**TASK REQUIREMENTS**. Each line below is to be set down again exactly.

[Source data]
((

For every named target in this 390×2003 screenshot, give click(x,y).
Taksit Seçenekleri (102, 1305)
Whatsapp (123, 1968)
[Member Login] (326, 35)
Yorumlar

))

**WRITTEN SOLUTION**.
For every named target in this 390×2003 screenshot, give click(x,y).
Taksit Seçenekleri (102, 1305)
Whatsapp (123, 1968)
[Member Login] (326, 35)
Yorumlar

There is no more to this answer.